JFE: I've written another short novel entitled The Pre-memoirs of a 65-year-old Rookie. I have two professions: surgeon and comedian. That novel tells the story of how I met French comedian Dany Boom, who took me under his wing and for six months, let me be part of a play in Paris called Construction Life. This work has just been adapted to the screen and I also have a small role in that. It's been renamed The House of Happiness. I wrote the novel to illustrate my passion for theatre and the stage. I've been writing short stories, but the genre doesn't seem popular with French readers.

AJ: Are you planning any more books?

JFE: I'm finishing a novel, a pure fiction that will be published by Jean Claude Lattès, the publisher of The Children's Passage. I'm also preparing the screenplay for the movie adaptation of that same book.

AJ: A comedian, a writer and a surgeon! You are one of those people who, after spending part of their day with sick people, still find time to volunteer for humanitarian causes.

JFE: I'm only a participant, not a head honcho, but at medical school I made two friends, Bernard Kouchner and Alain Deloche. Alain and I have put together a conference to prepare students for their internship test, which can be very difficult. We've stayed close. Alain and Bernard are the founders of Doctors of the World and the Chain of Hope, of which I'm also a founding member. This organization performs surgery in France on children who cannot get surgery in their native country. We go on site, examine the sick, and take those who need surgery back with us. In France there are host families that take care of the children to avoid hospital surcharges; then the children get sent back to their country, and back to their family. I've done a lot in Paris to receive the children, operate on them, and take care of logistics; but I've rarely been abroad, only Chad and Vietnam.

AJ: Without knowing it, since you only discovered your father's life story five years ago, you've repeated the pattern in a different political context. You're a doctor who serves the neediest through the Chain of Hope. Have you raised your children with the same philosophy of brotherly love?

JFE: I come from a family where we never hesitated to do something for others. When he came from Russia in 1914, my father founded a dispensary for the “gueule cassée” (veterans with physical wounds, especially about the face, and with psychological wounds) of World War I. As I've said, I've sometimes succeeded in helping children, and of course I felt overwhelmed when I learned that my father had done these things to save the children of the Drancy camp. Moreover, I'm the father of two children who have children themselves. I'm very close to my sons; we call each other every day and I'm happy to have a real family, very united and which will last, even though I never really knew my parents.
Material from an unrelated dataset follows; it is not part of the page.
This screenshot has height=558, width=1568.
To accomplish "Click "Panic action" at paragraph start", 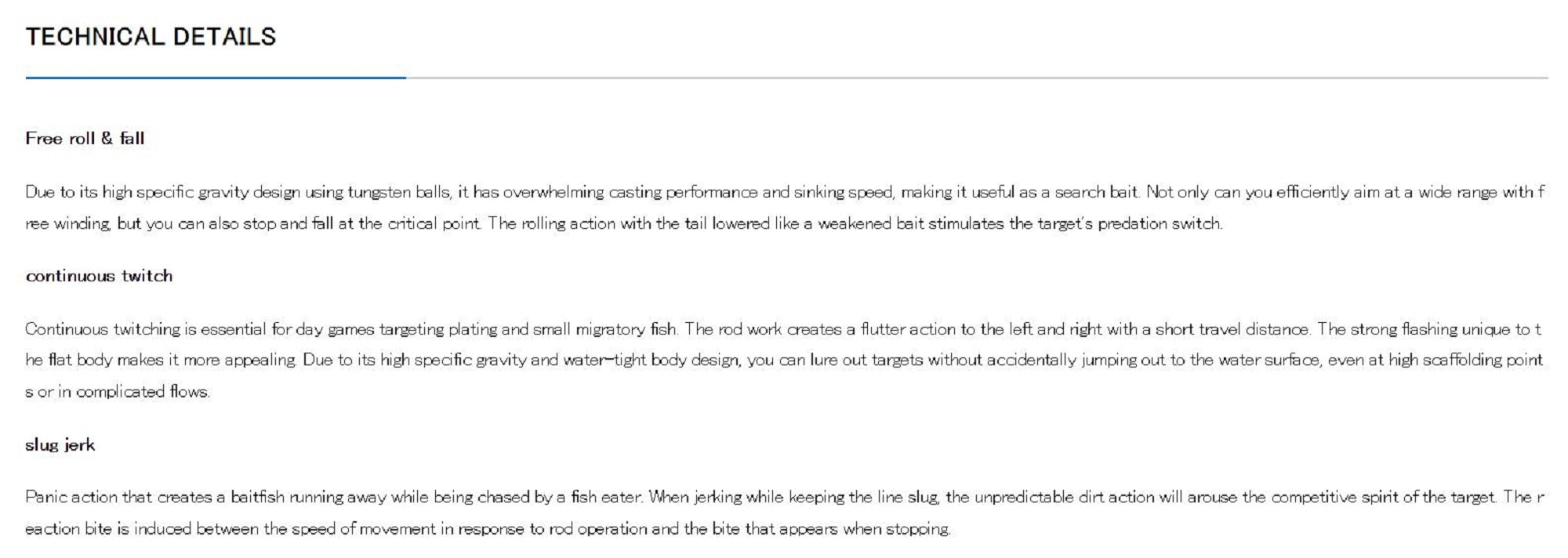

AJ: Writing this book must have been very hard. By unearthing what you wanted to erase from your memory, did The Children's Passage plunge you back or did it allow you to exorcize your past?

JFE: I didn't want to hear any more about that time, but after reading White Coats, Yellow Stars, everything changed. I've done a lot of research about that time; I tried to find traces of my father and I've written this book. It's done me good, and it's done me harm. I was depressed for a long time, and now can no longer erase that time of our life. Much the opposite: I organize conferences on the topic and I recently talked about my book at the memorial to the deportation and the Shoah in Paris. So, instead of being exorcized, it's all taken me back into what I was trying to escape. But it's just as well, since now I know that I absolutely had to do this work on my past.